[Short problem] Convert the listing from the line with "You are a computer-use" up to and including the line with "coord(119,383)" into a two-column CSV with the columns text and answer. Use one row for each listing, put each value in a single quoted field with any line breaks replaced by spaces, and leave the pictures out.

[Raw data]
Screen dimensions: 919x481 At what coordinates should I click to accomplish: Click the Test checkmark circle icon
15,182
---
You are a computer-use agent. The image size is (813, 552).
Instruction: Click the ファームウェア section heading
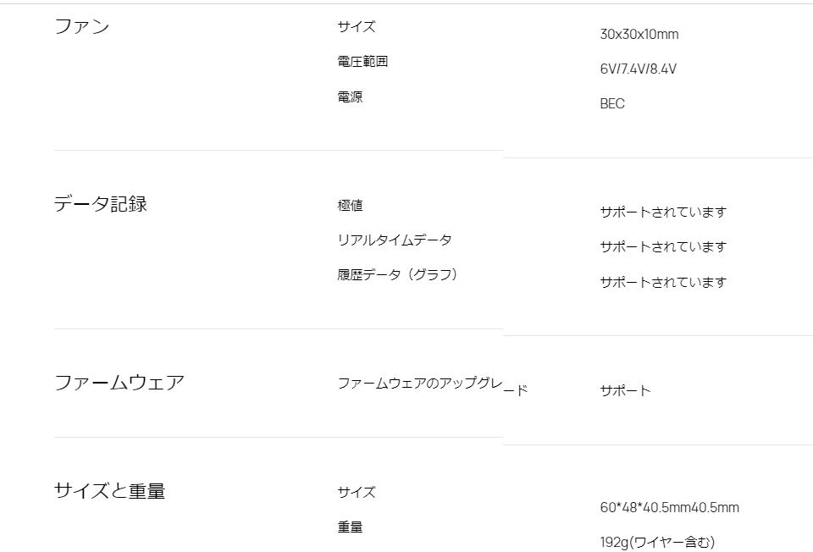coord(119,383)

[Completed task]
text,answer
"You are a computer-use agent. The image size is (813, 552). Instruction: Click the ファームウェア section heading","coord(119,383)"